Records for the exercise »
[Start of section]
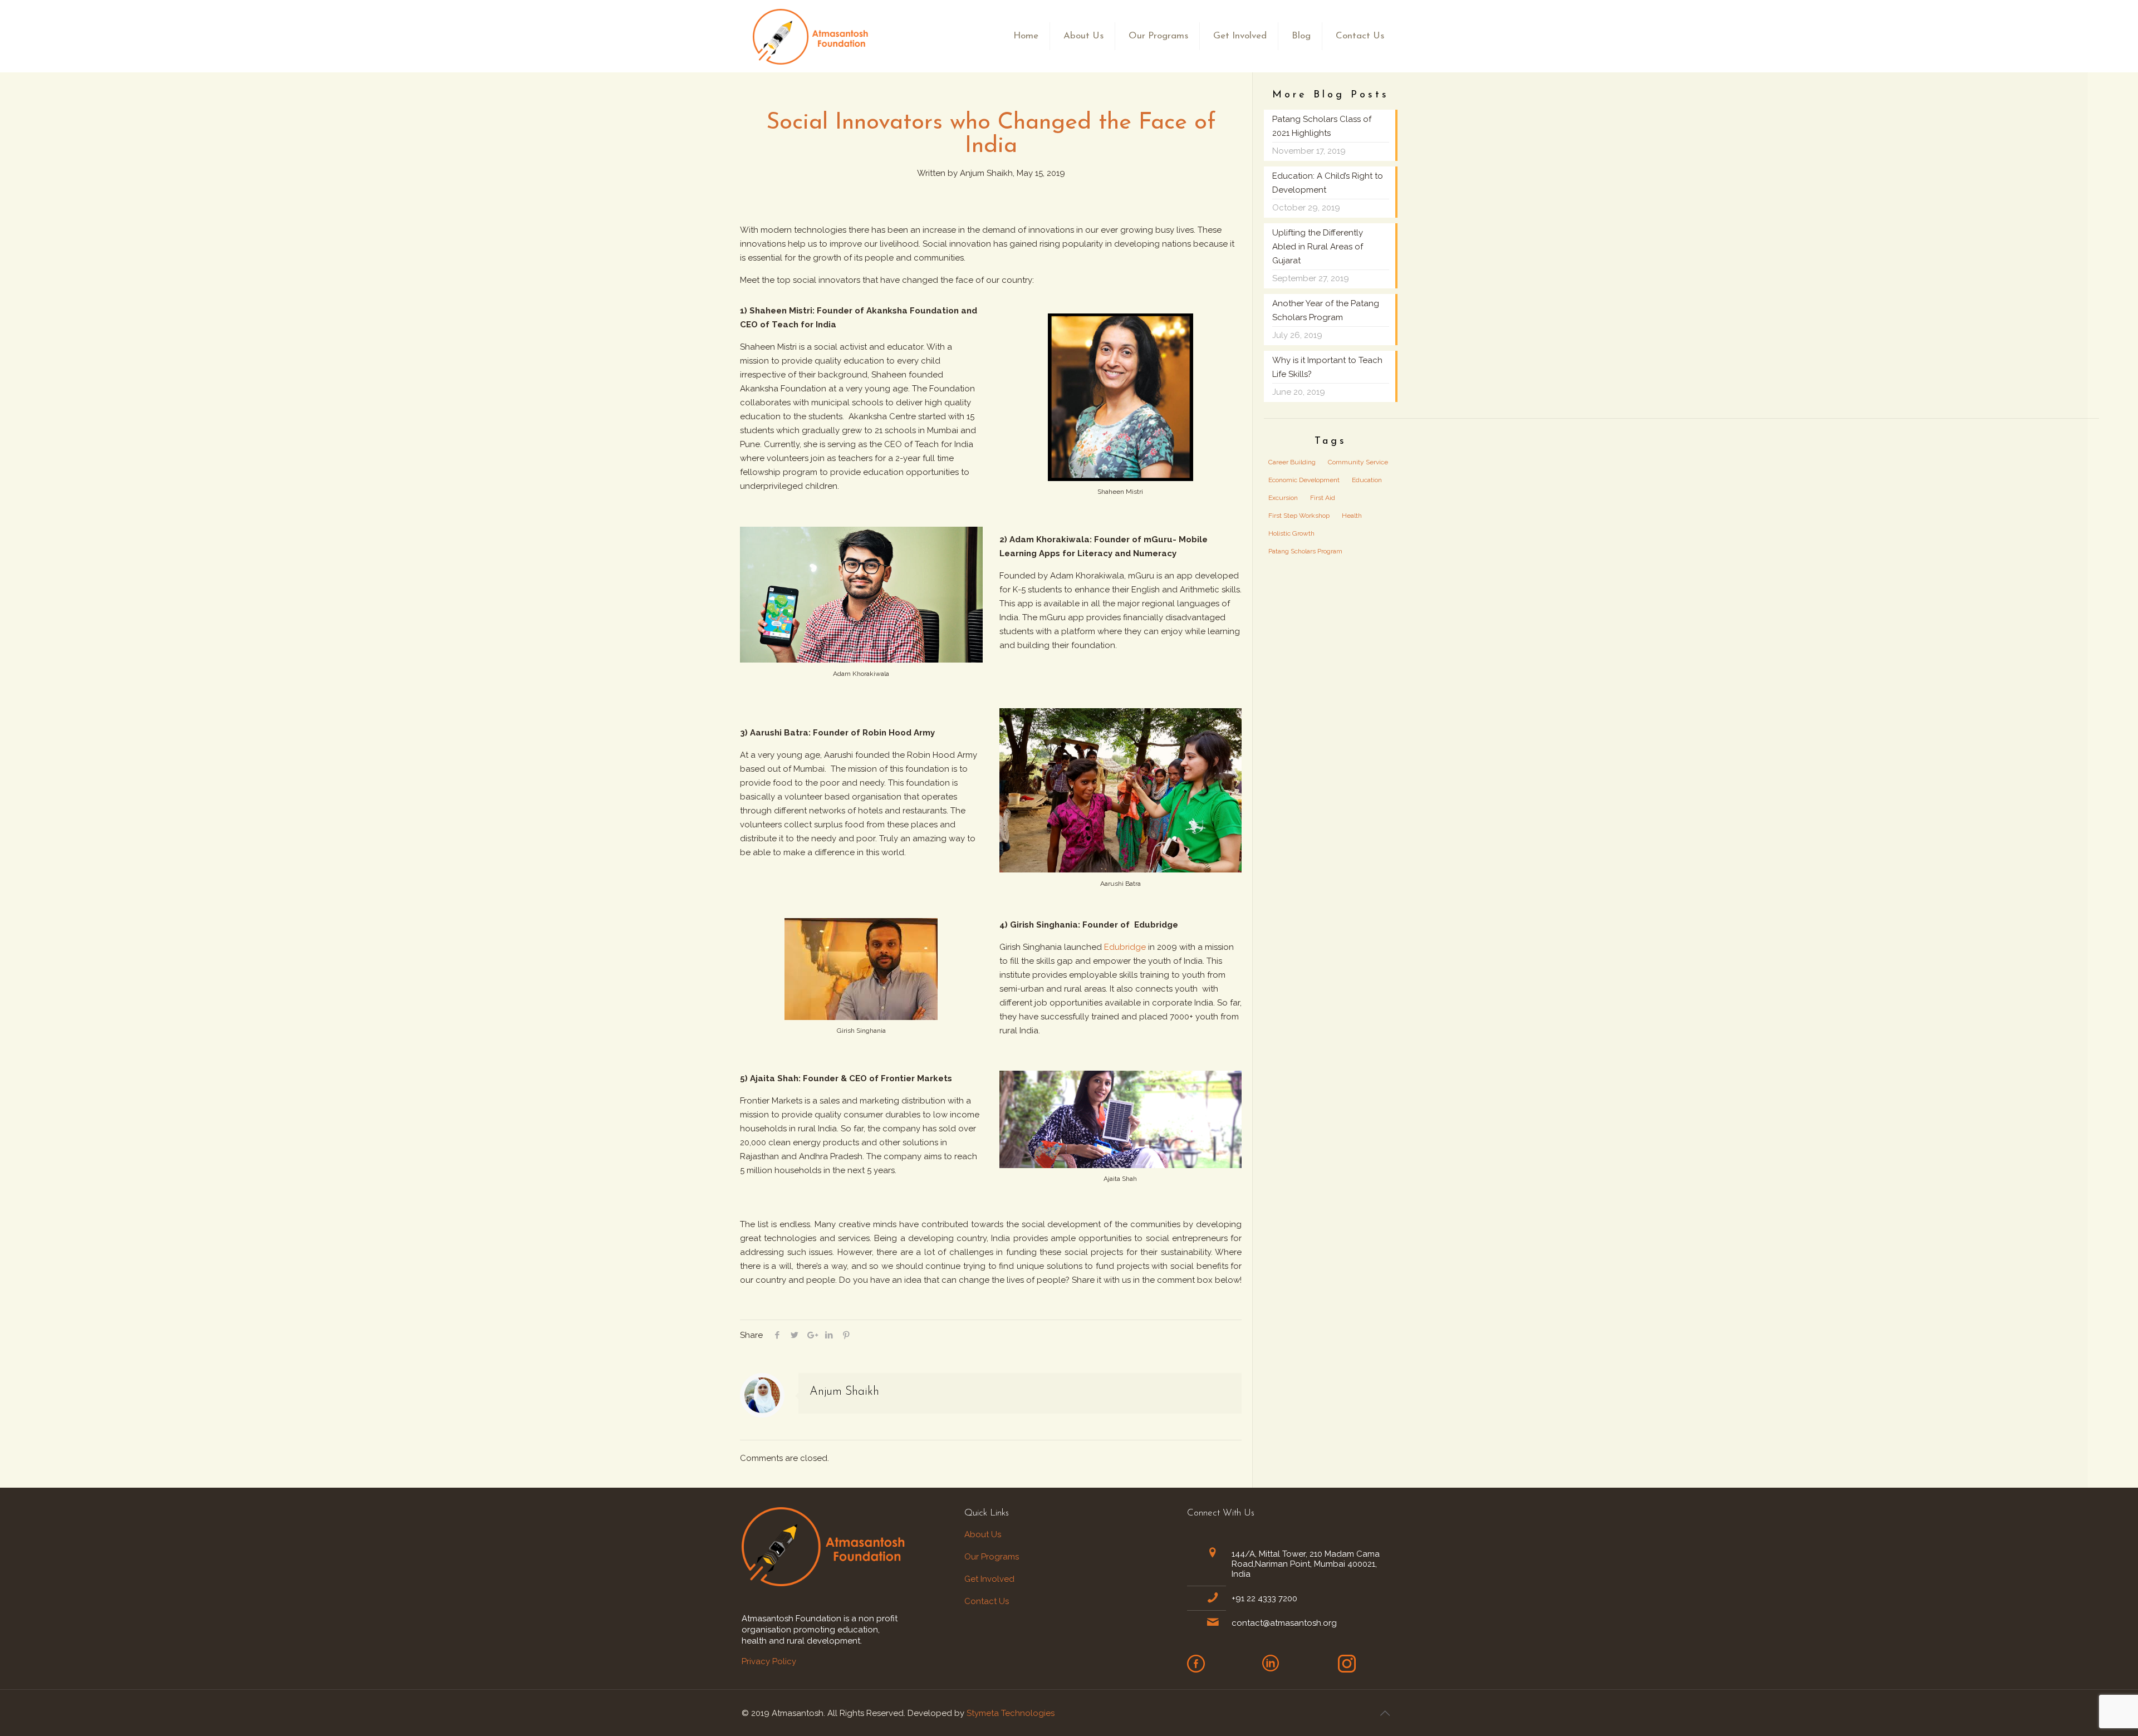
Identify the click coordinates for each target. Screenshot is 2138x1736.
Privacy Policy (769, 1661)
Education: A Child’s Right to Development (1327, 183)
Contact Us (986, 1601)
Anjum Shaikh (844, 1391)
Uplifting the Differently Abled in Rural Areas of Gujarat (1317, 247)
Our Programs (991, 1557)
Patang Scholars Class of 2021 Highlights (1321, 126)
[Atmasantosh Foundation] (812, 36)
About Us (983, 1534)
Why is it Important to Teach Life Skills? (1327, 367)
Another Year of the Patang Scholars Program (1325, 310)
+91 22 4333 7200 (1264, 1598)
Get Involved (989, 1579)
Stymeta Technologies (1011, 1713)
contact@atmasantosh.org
[End of section]
[Start of section]
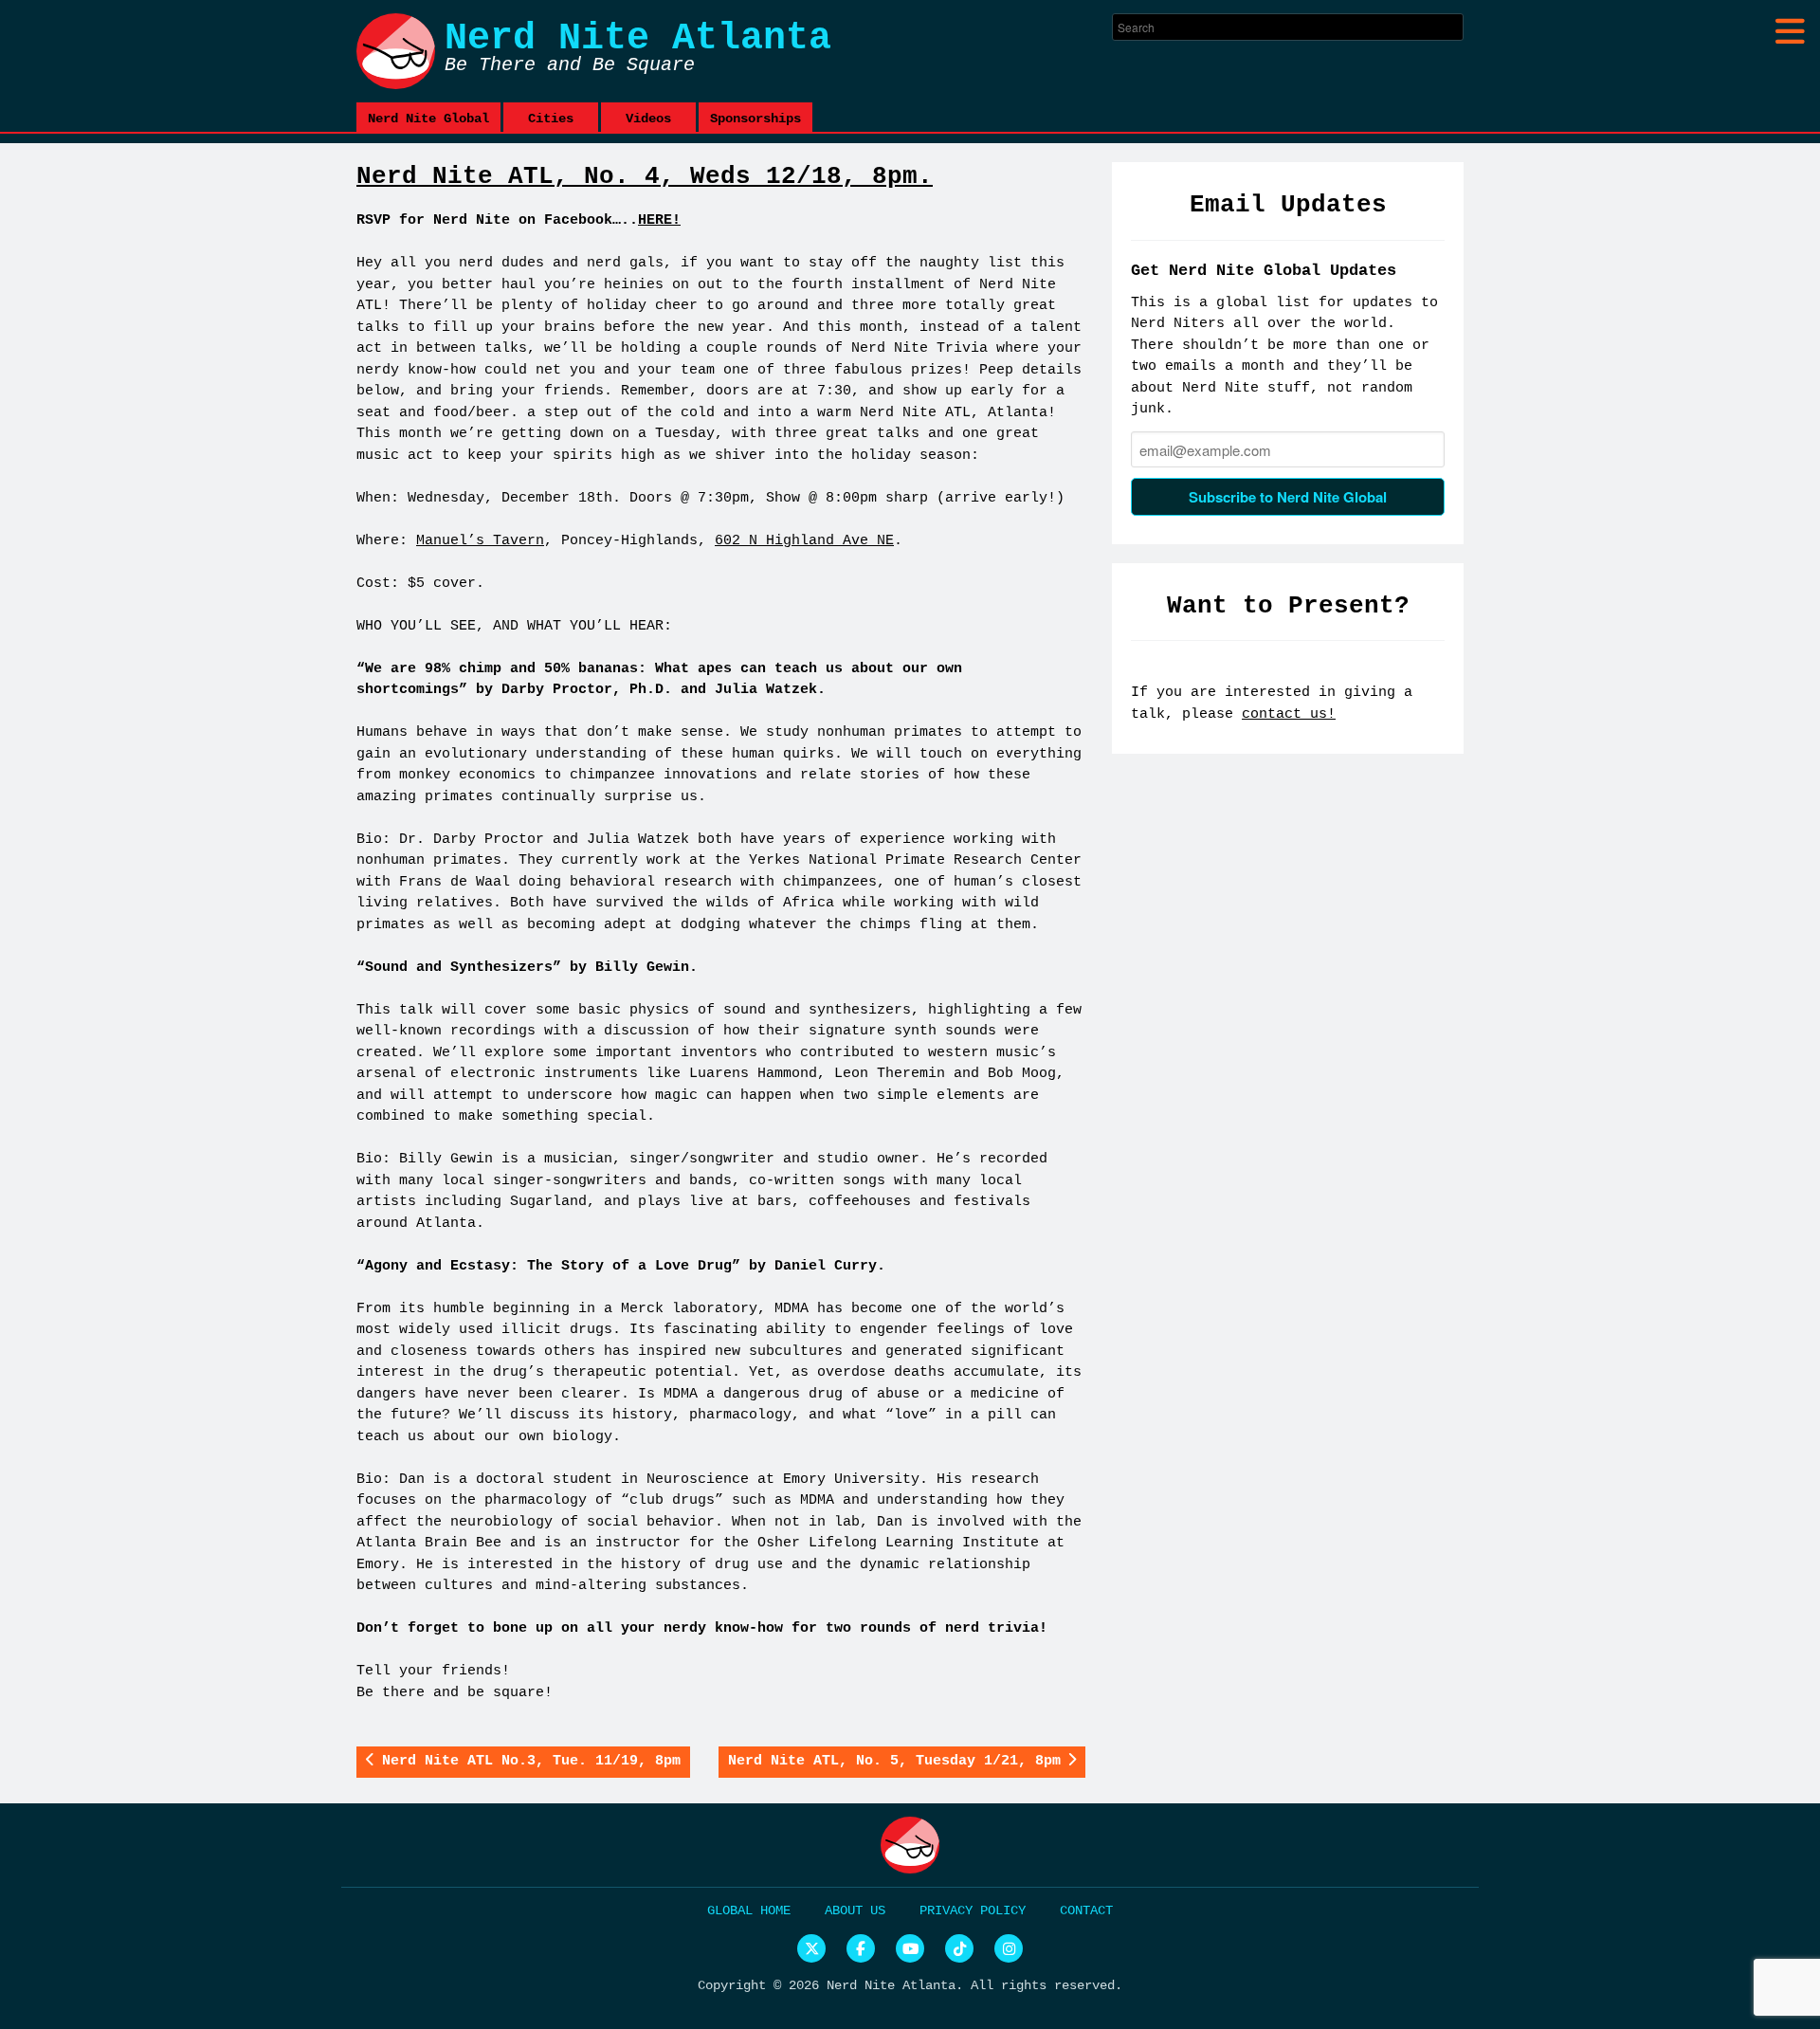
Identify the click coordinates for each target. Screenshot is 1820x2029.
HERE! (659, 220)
[End of section]
In the listing above, find the line containing "Why is it Important" and the line containing "contact@atmasantosh.org", then retype both and every line between them exactly, with nothing else.

Output »
Why is it Important to Teach Life Skills? (1327, 367)
Another Year of the Patang Scholars Program (1325, 310)
+91 22 4333 7200 (1264, 1598)
Get Involved (989, 1579)
Stymeta Technologies (1011, 1713)
contact@atmasantosh.org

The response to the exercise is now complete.